• _EXCERPTED DATA_

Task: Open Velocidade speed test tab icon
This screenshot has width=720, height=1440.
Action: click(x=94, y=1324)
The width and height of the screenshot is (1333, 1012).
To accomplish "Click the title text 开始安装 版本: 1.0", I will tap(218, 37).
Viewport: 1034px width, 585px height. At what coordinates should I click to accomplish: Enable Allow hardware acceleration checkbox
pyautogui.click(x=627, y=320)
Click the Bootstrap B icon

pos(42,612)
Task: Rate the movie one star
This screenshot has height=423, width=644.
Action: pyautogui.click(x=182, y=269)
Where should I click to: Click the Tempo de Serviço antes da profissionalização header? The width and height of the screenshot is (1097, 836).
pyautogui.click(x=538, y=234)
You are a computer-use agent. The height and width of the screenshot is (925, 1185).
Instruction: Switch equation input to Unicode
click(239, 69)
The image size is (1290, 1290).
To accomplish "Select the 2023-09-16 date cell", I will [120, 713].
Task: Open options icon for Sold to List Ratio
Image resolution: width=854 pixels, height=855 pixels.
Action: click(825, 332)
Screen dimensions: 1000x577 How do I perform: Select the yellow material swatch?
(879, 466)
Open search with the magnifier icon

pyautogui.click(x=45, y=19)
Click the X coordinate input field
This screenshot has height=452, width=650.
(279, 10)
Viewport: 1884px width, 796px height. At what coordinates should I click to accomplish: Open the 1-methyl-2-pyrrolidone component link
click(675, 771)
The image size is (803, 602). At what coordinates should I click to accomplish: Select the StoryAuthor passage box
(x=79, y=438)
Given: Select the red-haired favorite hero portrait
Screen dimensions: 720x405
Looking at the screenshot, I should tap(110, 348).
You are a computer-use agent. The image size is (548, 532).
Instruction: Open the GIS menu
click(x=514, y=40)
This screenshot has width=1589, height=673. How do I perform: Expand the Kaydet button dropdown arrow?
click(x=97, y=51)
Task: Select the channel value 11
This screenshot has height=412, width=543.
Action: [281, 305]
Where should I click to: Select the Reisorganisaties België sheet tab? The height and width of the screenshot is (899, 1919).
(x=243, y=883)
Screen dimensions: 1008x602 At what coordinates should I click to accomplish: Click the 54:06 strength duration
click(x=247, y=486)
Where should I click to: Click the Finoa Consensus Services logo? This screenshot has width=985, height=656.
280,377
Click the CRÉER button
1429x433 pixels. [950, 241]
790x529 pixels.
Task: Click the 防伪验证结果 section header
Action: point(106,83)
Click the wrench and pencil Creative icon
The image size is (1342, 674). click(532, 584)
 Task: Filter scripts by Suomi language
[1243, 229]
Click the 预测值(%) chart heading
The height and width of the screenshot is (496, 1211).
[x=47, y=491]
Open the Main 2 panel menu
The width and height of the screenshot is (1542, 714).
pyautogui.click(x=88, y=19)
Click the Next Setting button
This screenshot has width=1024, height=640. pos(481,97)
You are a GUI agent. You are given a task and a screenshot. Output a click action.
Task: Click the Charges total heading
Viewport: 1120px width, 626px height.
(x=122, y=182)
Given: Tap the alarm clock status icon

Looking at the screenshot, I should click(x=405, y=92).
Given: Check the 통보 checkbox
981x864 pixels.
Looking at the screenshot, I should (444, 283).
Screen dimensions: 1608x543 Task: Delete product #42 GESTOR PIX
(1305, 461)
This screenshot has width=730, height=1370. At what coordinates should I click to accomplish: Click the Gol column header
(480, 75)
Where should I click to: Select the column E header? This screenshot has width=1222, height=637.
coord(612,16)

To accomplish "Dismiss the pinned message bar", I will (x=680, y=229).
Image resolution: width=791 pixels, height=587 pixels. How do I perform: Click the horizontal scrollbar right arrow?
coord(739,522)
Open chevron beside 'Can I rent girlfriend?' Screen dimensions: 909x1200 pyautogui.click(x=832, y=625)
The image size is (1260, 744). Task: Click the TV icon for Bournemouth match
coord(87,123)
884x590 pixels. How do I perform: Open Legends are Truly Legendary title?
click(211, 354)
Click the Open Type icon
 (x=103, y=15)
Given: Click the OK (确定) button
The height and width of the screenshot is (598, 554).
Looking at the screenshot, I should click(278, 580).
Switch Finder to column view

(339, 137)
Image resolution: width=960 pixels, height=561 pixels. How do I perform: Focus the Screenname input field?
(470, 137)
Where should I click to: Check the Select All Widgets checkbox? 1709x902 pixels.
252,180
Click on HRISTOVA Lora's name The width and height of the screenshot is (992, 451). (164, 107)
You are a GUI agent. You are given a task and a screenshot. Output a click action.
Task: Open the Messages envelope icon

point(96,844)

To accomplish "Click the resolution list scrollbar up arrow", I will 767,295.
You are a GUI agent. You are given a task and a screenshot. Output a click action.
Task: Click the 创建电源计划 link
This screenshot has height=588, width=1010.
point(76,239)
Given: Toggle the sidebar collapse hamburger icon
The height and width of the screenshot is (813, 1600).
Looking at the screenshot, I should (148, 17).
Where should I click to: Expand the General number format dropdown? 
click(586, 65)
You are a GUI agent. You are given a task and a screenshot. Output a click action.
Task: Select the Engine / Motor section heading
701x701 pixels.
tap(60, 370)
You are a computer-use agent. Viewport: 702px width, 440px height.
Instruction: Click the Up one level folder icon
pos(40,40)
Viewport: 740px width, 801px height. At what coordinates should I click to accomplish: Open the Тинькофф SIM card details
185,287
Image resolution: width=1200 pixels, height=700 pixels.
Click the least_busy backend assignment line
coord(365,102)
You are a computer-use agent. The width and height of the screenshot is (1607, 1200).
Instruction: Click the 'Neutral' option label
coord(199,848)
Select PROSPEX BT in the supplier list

• _REQUIREMENT_
Give back each record above exactly as written.

• _ANSWER FOR THIS EXERCISE_
Task: Open Velocidade speed test tab icon
This screenshot has width=720, height=1440.
Action: click(x=94, y=1324)
The width and height of the screenshot is (1333, 1012).
To accomplish "Click the title text 开始安装 版本: 1.0", I will tap(218, 37).
Viewport: 1034px width, 585px height. At what coordinates should I click to accomplish: Enable Allow hardware acceleration checkbox
pyautogui.click(x=627, y=320)
Click the Bootstrap B icon

pos(42,612)
Task: Rate the movie one star
This screenshot has height=423, width=644.
Action: pyautogui.click(x=182, y=269)
Where should I click to: Click the Tempo de Serviço antes da profissionalização header? The width and height of the screenshot is (1097, 836).
pyautogui.click(x=538, y=234)
You are a computer-use agent. The height and width of the screenshot is (925, 1185).
Instruction: Switch equation input to Unicode
click(239, 69)
The image size is (1290, 1290).
To accomplish "Select the 2023-09-16 date cell", I will [120, 713].
Task: Open options icon for Sold to List Ratio
Image resolution: width=854 pixels, height=855 pixels.
Action: click(825, 332)
Screen dimensions: 1000x577 How do I perform: Select the yellow material swatch?
(879, 466)
Open search with the magnifier icon

pyautogui.click(x=45, y=19)
Click the X coordinate input field
This screenshot has height=452, width=650.
(279, 10)
Viewport: 1884px width, 796px height. At what coordinates should I click to accomplish: Open the 1-methyl-2-pyrrolidone component link
click(675, 771)
The image size is (803, 602). At what coordinates should I click to accomplish: Select the StoryAuthor passage box
(x=79, y=438)
Given: Select the red-haired favorite hero portrait
Screen dimensions: 720x405
Looking at the screenshot, I should tap(110, 348).
You are a computer-use agent. The image size is (548, 532).
Instruction: Open the GIS menu
click(x=514, y=40)
This screenshot has width=1589, height=673. How do I perform: Expand the Kaydet button dropdown arrow?
click(x=97, y=51)
Task: Select the channel value 11
This screenshot has height=412, width=543.
Action: [281, 305]
Where should I click to: Select the Reisorganisaties België sheet tab? The height and width of the screenshot is (899, 1919).
(x=243, y=883)
Screen dimensions: 1008x602 At what coordinates should I click to accomplish: Click the 54:06 strength duration
click(x=247, y=486)
Where should I click to: Click the Finoa Consensus Services logo? This screenshot has width=985, height=656.
280,377
Click the CRÉER button
1429x433 pixels. [950, 241]
790x529 pixels.
Task: Click the 防伪验证结果 section header
Action: point(106,83)
Click the wrench and pencil Creative icon
The image size is (1342, 674). click(532, 584)
 Task: Filter scripts by Suomi language
[1243, 229]
Click the 预测值(%) chart heading
The height and width of the screenshot is (496, 1211).
[x=47, y=491]
Open the Main 2 panel menu
The width and height of the screenshot is (1542, 714).
pyautogui.click(x=88, y=19)
Click the Next Setting button
This screenshot has width=1024, height=640. pos(481,97)
You are a GUI agent. You are given a task and a screenshot. Output a click action.
Task: Click the Charges total heading
Viewport: 1120px width, 626px height.
(x=122, y=182)
Given: Tap the alarm clock status icon

Looking at the screenshot, I should click(x=405, y=92).
Given: Check the 통보 checkbox
981x864 pixels.
Looking at the screenshot, I should (444, 283).
Screen dimensions: 1608x543 Task: Delete product #42 GESTOR PIX
(1305, 461)
This screenshot has width=730, height=1370. At what coordinates should I click to accomplish: Click the Gol column header
(480, 75)
Where should I click to: Select the column E header? This screenshot has width=1222, height=637.
coord(612,16)

To accomplish "Dismiss the pinned message bar", I will (x=680, y=229).
Image resolution: width=791 pixels, height=587 pixels. How do I perform: Click the horizontal scrollbar right arrow?
coord(739,522)
Open chevron beside 'Can I rent girlfriend?' Screen dimensions: 909x1200 pyautogui.click(x=832, y=625)
The image size is (1260, 744). Task: Click the TV icon for Bournemouth match
coord(87,123)
884x590 pixels. How do I perform: Open Legends are Truly Legendary title?
click(211, 354)
Click the Open Type icon
 (x=103, y=15)
Given: Click the OK (确定) button
The height and width of the screenshot is (598, 554).
Looking at the screenshot, I should click(278, 580).
Switch Finder to column view

(339, 137)
Image resolution: width=960 pixels, height=561 pixels. How do I perform: Focus the Screenname input field?
(470, 137)
Where should I click to: Check the Select All Widgets checkbox? 1709x902 pixels.
252,180
Click on HRISTOVA Lora's name The width and height of the screenshot is (992, 451). (164, 107)
You are a GUI agent. You are given a task and a screenshot. Output a click action.
Task: Open the Messages envelope icon

point(96,844)

To accomplish "Click the resolution list scrollbar up arrow", I will 767,295.
You are a GUI agent. You are given a task and a screenshot. Output a click action.
Task: Click the 创建电源计划 link
This screenshot has height=588, width=1010.
point(76,239)
Given: Toggle the sidebar collapse hamburger icon
The height and width of the screenshot is (813, 1600).
Looking at the screenshot, I should (148, 17).
Where should I click to: Expand the General number format dropdown? 
click(586, 65)
You are a GUI agent. You are given a task and a screenshot. Output a click action.
Task: Select the Engine / Motor section heading
701x701 pixels.
tap(60, 370)
You are a computer-use agent. Viewport: 702px width, 440px height.
Instruction: Click the Up one level folder icon
pos(40,40)
Viewport: 740px width, 801px height. At what coordinates should I click to accomplish: Open the Тинькофф SIM card details
185,287
Image resolution: width=1200 pixels, height=700 pixels.
Click the least_busy backend assignment line
coord(365,102)
You are a computer-use agent. The width and height of the screenshot is (1607, 1200).
Instruction: Click the 'Neutral' option label
coord(199,848)
Select PROSPEX BT in the supplier list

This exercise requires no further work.